One example of the use of engineered drug delivery vehicles to treat PTB was a study that used liposomes encapsulating indomethacin and decorated with oxytocin receptor antagonists (LIP-IND-ORA) [127]. Indomethacin, a non-steroidal inflammatory drug, reduces prostaglandin, which induces labor, production by the uterus. However, indomethacin causes premature closure of the ductus arteriosis [128], may increase intraventricular hemorrhage [129], and is used sparingly due to these fetal toxicity issues. Therefore, encapsulating indomethacin within a targeted delivery system could enable it to be used more freely to treat PTB. ORA was used as a targeting agent to the uterus as oxytocin receptor is over expressed in the pregnant uterus, and it is FDA approved to reduce uterine contractions during preterm labor. Healthy pregnant mice received daily i.v. injections of LIP-IND-ORA beginning on E15 and were then evaluated for liposome distribution on impact on PTB. The results of this study indicated that LIP-IND-ORA displayed 3× higher accumulation in the uterus, liver, placenta and fetus compared to freely delivered ORA [127]. Importantly, the LIP-IND-ORA system reduced drug levels in the fetus following delivery, prolonged pregnancy by 31%, and decreased PTB cases (delivery on or before E19) by 15% [127]. LIP-IND, LIP-ORA, and LIP-IND-ORA all showed statistically similar inhibition of murine uterine contraction indicating that ORA and IND don’t have a synergistic effect [127]. Another study confirmed the effectiveness of targeting via ORA conjugated drug loaded liposomes by comparing ORA-targeted liposomes to non-targeted liposomes [130]. ORA-targeted liposomes loaded with indomethacin were more effective in reducing PTB rates when compared to untargeted liposomes [130]. However, unloaded ORA-liposomes had no effects in uterine contractility tests, unlike the previous study.
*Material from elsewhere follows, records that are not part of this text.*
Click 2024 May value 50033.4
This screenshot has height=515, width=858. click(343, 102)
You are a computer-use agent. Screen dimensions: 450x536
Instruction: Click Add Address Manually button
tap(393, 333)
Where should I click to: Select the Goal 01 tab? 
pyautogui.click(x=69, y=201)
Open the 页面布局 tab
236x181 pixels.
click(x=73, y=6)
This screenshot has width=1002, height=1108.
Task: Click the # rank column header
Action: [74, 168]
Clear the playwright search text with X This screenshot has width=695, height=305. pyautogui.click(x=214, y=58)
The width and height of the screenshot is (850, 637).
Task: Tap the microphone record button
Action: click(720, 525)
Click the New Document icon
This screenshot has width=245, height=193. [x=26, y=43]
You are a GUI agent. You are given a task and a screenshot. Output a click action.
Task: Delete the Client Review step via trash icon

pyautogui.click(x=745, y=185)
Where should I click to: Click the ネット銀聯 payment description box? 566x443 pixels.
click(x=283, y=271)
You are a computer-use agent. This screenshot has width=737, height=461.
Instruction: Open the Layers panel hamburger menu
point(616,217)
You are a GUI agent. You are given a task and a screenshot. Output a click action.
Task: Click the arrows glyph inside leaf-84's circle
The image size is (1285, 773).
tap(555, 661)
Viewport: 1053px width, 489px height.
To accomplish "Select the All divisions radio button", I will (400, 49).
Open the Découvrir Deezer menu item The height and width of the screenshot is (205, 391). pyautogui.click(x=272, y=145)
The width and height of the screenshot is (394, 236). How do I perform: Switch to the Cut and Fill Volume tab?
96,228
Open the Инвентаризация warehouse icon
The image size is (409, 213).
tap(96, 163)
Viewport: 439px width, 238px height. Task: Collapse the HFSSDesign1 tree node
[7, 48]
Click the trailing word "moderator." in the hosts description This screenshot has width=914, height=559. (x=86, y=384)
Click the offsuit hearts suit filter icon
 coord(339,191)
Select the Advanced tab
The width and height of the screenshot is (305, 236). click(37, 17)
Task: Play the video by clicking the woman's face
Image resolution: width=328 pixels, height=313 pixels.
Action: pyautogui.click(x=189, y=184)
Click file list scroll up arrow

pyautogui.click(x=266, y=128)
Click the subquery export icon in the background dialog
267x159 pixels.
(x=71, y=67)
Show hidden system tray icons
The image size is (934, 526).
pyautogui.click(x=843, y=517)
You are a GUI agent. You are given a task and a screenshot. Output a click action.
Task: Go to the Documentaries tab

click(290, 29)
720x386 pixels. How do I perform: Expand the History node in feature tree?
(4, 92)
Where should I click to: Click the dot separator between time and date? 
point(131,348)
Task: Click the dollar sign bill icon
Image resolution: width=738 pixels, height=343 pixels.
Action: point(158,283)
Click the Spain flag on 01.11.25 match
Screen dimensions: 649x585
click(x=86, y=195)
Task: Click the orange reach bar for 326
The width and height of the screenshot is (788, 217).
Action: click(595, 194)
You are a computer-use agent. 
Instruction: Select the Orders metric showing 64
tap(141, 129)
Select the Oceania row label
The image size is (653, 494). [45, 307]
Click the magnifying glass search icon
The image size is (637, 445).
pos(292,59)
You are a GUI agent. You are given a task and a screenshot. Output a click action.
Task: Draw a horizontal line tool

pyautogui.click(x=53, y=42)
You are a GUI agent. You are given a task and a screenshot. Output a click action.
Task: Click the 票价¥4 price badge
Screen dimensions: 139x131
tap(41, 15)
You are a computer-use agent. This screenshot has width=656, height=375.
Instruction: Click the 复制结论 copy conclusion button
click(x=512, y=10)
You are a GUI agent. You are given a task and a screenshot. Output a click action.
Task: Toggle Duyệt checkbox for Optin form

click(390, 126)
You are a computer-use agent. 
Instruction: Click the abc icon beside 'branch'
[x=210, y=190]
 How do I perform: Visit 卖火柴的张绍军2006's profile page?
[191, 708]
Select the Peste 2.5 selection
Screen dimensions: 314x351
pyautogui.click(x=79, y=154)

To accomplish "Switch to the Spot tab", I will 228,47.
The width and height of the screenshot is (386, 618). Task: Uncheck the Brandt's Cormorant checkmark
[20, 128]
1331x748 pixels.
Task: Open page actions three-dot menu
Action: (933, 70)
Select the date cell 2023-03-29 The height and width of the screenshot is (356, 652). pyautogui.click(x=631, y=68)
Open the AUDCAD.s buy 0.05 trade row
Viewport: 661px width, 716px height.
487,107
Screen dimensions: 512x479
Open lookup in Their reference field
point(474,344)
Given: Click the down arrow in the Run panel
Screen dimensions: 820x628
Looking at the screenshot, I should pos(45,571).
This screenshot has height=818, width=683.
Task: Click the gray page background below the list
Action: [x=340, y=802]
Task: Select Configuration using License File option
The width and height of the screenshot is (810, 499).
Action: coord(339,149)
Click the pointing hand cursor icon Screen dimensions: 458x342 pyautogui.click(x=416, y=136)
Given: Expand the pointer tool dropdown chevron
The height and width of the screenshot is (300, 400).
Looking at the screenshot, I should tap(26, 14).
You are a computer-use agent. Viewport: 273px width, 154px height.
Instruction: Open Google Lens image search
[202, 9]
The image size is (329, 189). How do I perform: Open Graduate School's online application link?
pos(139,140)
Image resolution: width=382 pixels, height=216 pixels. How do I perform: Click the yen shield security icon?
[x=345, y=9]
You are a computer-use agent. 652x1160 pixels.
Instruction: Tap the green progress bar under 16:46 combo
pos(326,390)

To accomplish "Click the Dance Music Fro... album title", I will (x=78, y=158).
These results agree with ORA clinical usage review which found that ORA did not increase pregnancy prolongation or neonatal outcomes when compared to placebo [131].
Another strategy that researchers have explored to decrease PTB in pregnant mice is the vaginal administration of a progesterone nanosuspension (NS) [19]. In this study, the progesterone antagonist RU486 was subcutaneously administered to pregnant mice daily beginning on E15 to induce PTB. Separate groups of mice received either RU486 alone, RU486 with daily vaginal administration of a progesterone gel (Crinone®), or RU486 with daily vaginal doses of the progesterone NS [19]. Biodistribution studies indicated that the NS was retained in the uterus and cervix up to 6 h post-administration. Further, oxytocin receptor levels in the cervix were reduced in RU486-exposed mice treated with NS or with the progesterone gel [19]. Excitingly, the percentage of RU486-exposed dams that reached full term to deliver live pups was 55% in the group treated with NS, compared to 32% in the group treated with the gel formulation [19]. Likewise, the median day of parturition was 19.5 in the NS group compared to 16 in the gel group. These results indicate that NS-mediated delivery of progesterone is more effective than gel-mediated delivery at preventing PTB. This finding, combined with those of the above studies, suggest that engineered drug delivery vehicles have great promise as a method to prevent PTB. However, future research should work to refine these treatments and evaluate their use in more advanced models of PTB.
4.4. Fetal abnormalities
Recent progress in the field of gene therapy has opened up the exciting possibility to treat fetal genetic mutations in utero. Here we briefly introduce the topic by discussing advances in the nanomedicine-based treatment of three specific diseases that have been successfully targeted using nanomedicine based therapeutics.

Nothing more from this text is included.